CHALLENGE: Reproduce the rows below verbatim, starting at the very first row and ending at the row that contains "Looking at the screenshot, I should [970, 60].", with both of those rows included.

SUPPLIED RECORDS:
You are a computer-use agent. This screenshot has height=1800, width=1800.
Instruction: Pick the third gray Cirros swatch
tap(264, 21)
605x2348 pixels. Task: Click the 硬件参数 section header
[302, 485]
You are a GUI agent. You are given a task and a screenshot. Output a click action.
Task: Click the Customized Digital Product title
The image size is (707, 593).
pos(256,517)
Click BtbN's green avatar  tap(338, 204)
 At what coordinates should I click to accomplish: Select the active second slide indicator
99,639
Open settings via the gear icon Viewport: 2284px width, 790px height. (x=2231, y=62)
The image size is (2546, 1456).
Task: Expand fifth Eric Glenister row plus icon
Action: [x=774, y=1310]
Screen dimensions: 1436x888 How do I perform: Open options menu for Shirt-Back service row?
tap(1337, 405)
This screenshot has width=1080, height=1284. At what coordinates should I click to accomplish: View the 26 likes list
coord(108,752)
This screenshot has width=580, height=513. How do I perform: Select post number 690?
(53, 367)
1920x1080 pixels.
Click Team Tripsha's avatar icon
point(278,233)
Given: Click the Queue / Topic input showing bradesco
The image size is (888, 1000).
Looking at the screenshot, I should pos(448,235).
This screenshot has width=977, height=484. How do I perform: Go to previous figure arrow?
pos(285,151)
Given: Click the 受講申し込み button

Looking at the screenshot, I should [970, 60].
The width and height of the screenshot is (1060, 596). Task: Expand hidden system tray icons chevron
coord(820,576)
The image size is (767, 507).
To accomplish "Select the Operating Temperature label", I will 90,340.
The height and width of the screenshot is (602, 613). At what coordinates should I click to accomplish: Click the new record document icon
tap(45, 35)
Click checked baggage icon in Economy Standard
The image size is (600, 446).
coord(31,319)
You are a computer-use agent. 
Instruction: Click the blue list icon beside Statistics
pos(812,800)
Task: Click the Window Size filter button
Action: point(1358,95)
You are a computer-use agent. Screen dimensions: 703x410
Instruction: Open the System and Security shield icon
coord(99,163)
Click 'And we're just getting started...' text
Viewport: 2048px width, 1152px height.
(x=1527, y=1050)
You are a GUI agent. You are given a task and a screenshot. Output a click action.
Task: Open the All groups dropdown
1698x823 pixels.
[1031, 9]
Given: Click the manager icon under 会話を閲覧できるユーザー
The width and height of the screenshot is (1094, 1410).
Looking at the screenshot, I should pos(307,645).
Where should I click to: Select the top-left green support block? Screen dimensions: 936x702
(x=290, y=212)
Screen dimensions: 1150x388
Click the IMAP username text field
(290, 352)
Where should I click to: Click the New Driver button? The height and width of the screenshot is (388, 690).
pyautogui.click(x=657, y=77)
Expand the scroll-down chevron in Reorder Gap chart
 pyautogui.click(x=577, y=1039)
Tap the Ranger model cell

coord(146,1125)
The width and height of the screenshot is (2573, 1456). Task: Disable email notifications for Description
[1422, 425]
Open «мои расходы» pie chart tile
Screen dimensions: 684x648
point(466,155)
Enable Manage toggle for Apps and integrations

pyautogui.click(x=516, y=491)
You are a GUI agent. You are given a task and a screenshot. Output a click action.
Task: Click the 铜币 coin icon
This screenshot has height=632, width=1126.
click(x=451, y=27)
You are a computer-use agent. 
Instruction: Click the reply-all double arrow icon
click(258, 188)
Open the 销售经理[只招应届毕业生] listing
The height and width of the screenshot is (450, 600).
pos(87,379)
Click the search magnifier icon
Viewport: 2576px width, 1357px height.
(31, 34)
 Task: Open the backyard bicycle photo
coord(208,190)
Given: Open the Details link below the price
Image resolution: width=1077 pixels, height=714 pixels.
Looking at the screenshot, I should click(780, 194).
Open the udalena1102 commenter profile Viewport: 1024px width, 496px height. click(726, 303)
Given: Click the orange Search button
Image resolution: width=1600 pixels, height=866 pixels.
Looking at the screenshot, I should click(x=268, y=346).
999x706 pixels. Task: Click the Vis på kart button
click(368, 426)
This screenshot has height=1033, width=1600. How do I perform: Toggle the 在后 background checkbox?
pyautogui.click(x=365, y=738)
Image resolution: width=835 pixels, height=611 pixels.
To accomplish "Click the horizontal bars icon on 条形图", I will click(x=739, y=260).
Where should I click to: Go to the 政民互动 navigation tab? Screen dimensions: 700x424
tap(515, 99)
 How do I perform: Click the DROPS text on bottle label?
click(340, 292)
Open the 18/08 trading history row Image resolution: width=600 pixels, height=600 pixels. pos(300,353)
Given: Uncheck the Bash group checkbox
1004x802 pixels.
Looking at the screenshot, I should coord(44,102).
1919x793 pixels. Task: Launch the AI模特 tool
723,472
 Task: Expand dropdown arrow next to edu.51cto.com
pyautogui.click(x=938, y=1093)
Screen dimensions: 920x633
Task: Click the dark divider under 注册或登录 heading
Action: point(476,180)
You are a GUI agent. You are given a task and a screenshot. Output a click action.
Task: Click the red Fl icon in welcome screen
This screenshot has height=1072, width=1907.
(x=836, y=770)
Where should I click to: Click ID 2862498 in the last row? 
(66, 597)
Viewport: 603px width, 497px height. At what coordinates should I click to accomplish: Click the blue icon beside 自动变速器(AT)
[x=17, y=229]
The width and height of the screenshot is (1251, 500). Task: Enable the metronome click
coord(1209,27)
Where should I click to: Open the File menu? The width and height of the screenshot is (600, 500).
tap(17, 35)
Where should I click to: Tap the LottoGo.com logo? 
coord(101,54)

THE RESULT:
You are a computer-use agent. This screenshot has height=1800, width=1800.
Instruction: Pick the third gray Cirros swatch
tap(264, 21)
605x2348 pixels. Task: Click the 硬件参数 section header
[302, 485]
You are a GUI agent. You are given a task and a screenshot. Output a click action.
Task: Click the Customized Digital Product title
The image size is (707, 593).
pos(256,517)
Click BtbN's green avatar  tap(338, 204)
 At what coordinates should I click to accomplish: Select the active second slide indicator
99,639
Open settings via the gear icon Viewport: 2284px width, 790px height. (x=2231, y=62)
The image size is (2546, 1456).
Task: Expand fifth Eric Glenister row plus icon
Action: [x=774, y=1310]
Screen dimensions: 1436x888 How do I perform: Open options menu for Shirt-Back service row?
tap(1337, 405)
This screenshot has width=1080, height=1284. At what coordinates should I click to accomplish: View the 26 likes list
coord(108,752)
This screenshot has width=580, height=513. How do I perform: Select post number 690?
(53, 367)
1920x1080 pixels.
Click Team Tripsha's avatar icon
point(278,233)
Given: Click the Queue / Topic input showing bradesco
The image size is (888, 1000).
Looking at the screenshot, I should pos(448,235).
This screenshot has width=977, height=484. How do I perform: Go to previous figure arrow?
pos(285,151)
Given: Click the 受講申し込み button

Looking at the screenshot, I should [970, 60].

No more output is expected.